Destinazione: Spagna o Portogallo, dove è facile trovare lavoro nei campi e regolarizzare la propria posizione è più semplice. O almeno, così promettono le organizzazioni che ormai sempre più spesso pianificano i viaggi. Eccolo il nuovo volto della rotta balcanica, dimenticata e sempre più violenta strada verso l’Europa.
I numeri di arrivi e transiti
In solo dodici mesi – emerge dall’ultimo rapporto Irc, International rescue committee – i transiti sono aumentati del 520%. “Probabilmente – dice Alessandro Papes – è numero approssimato per difetto. Da quando sono stati ripristinati i controlli di frontiera tra Italia e Slovenia, nonostante le cifre ufficiali dicano il contrario, i transiti non sono diminuiti, sono solo più nascosti e più pericolosi”.
Secondo Frontex da quando Shengen è stato seppellito e i controlli di frontiera ripristinati fra Italia e Slovenia, gli arrivi dalla rotta balcanica sarebbero crollati del 78 per cento rispetto al 2023. Per il Viminale, la contrazione è più contenuta, “solo” del 48 per cento, con 6.200 persone arrivate tra il 15 ottobre 2023, quando i controlli sono stati ripristinati per arginare un presunto “rischio terroristico” all’indomani dell’attacco di Hamas del 7 ottobre e dell’inizio dell’offensiva israeliana a Gaza, e il 15 gennaio 2025.
Ma solo nel 2024 attivisti, operatori e volontari di Irc e Diaconia valdese hanno personalmente registrato 13.460 persone nuove a Trieste, con una diminuzione che non supera il 16 per cento rispetto al 2023 ed è appena del 3 per cento rispetto al 2022.
Trentamila fantasmi persi lungo la rotta
Dati probabilmente sottostimati: secondo Lubjiana, nel 2024 in Slovenia sono arrivate 46.192 persone ma pochissime si sono fermate per chiedere asilo.
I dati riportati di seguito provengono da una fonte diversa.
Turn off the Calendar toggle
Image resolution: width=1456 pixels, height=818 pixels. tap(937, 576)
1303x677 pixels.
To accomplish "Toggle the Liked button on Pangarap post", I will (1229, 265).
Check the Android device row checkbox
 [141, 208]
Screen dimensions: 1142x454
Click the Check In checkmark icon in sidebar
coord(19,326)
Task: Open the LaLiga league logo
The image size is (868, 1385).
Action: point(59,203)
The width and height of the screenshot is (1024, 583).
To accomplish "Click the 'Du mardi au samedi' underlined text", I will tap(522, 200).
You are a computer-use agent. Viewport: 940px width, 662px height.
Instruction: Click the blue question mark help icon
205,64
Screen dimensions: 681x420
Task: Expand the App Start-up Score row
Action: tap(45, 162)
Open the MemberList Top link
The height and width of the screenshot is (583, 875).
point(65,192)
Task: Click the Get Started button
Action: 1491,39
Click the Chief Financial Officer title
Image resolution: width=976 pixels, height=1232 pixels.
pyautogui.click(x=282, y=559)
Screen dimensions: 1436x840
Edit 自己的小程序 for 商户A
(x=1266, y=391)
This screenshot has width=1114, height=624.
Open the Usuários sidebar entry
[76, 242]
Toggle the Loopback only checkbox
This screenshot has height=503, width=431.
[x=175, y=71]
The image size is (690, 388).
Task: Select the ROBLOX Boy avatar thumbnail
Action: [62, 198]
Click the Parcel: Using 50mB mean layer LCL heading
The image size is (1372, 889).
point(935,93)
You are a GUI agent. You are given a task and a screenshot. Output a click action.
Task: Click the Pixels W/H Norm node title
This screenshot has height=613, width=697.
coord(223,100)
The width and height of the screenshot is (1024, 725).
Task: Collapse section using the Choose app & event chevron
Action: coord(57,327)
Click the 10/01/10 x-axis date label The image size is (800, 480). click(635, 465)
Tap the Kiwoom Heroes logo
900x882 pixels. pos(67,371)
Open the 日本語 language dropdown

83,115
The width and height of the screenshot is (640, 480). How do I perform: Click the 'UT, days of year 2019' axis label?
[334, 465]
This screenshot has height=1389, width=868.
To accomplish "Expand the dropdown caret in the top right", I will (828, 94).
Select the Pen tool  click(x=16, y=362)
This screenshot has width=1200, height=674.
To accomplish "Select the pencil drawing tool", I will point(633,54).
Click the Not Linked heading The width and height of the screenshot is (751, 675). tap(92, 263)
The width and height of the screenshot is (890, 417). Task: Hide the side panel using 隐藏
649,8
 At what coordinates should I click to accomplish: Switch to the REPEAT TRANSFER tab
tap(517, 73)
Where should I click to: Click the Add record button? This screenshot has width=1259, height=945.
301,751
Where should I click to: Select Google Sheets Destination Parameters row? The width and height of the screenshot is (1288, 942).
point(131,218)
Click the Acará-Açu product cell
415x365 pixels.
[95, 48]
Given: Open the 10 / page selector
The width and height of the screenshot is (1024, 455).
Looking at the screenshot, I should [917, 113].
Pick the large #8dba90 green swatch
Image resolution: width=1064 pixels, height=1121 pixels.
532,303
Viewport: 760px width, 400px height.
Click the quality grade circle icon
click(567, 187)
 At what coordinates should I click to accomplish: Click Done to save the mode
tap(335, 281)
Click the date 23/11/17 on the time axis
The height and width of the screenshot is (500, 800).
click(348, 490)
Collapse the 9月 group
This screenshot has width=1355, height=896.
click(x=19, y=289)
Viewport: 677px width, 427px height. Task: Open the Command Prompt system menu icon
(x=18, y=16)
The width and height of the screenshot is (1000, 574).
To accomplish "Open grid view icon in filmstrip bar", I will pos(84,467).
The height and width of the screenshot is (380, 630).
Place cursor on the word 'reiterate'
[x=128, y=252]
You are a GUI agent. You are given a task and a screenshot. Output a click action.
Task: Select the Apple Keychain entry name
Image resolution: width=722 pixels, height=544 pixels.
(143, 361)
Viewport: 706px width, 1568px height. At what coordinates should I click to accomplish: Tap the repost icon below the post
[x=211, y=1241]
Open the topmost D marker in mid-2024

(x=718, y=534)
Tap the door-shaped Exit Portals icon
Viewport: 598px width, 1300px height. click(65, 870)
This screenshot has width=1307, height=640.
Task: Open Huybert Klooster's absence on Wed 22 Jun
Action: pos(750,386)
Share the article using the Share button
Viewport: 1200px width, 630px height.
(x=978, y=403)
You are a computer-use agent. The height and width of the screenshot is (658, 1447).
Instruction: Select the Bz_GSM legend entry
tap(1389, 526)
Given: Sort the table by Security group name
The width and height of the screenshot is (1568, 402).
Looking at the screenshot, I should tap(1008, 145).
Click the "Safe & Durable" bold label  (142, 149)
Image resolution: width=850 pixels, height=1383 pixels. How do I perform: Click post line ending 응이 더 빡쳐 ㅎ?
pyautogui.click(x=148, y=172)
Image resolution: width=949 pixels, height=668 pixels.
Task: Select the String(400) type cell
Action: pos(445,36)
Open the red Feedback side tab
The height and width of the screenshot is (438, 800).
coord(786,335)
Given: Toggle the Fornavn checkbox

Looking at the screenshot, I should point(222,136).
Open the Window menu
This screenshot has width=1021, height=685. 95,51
Tutti o quasi, dopo uno stop più o meno lungo hanno proseguito il viaggio e per loro l’Italia è quanto meno tappa necessaria. Traduzione, di più di trentamila persone si sono perse le tracce.
“Più che di diminuzione, parlerei di invisibilizzazione – spiega Gianfranco Schiavone, giurista di Asgi e fra i fondatori di Ics, realtà triestina pioniera dell’accoglienza diffusa in Italia – Le persone passano, ma non si vedono, segno che ad aumentare è stata solo la presenza di organizzazioni strutturate che gestiscono la rotta. È un processo che abbiamo già visto in Bosnia e di cui adesso vediamo segnali anche qui”. Con il fisiologico corollario di violenza, sopraffazioni, ricatti.
L’ombra della tratta
Dagli anni delle guerre nei Balcani, Trieste è sempre stata crocevia e barometro. Anche grazie a una rete sociale strutturata, che supplisce con il volontariato alle reti di assistenza pubblica, il primo snodo che permette di leggere le rotte e cosa stia succedendo. In “piazza del mondo”, sotto gli occhi una Sissi recintata e assalita dai topi, che di quel mondo è uno dei centri pulsanti e per chi in città si ferma per rifiatare o per restare, un punto di riferimento, si vedono molte meno persone con i piedi distrutti da mesi di camminata o di geloni, ma molto più silenziose, spaventate. Segno evidente – spiega chi in quella piazza ogni sera si presenta con cibo caldo, coperte, zaini, vestiti puliti e integri adatti alla stagione, farmaci – di una rotta sempre più controllata da qualcuno che non si mostra, ma la cui presenza si fa sempre più pesante.La città continua a essere per lo più un punto di transito.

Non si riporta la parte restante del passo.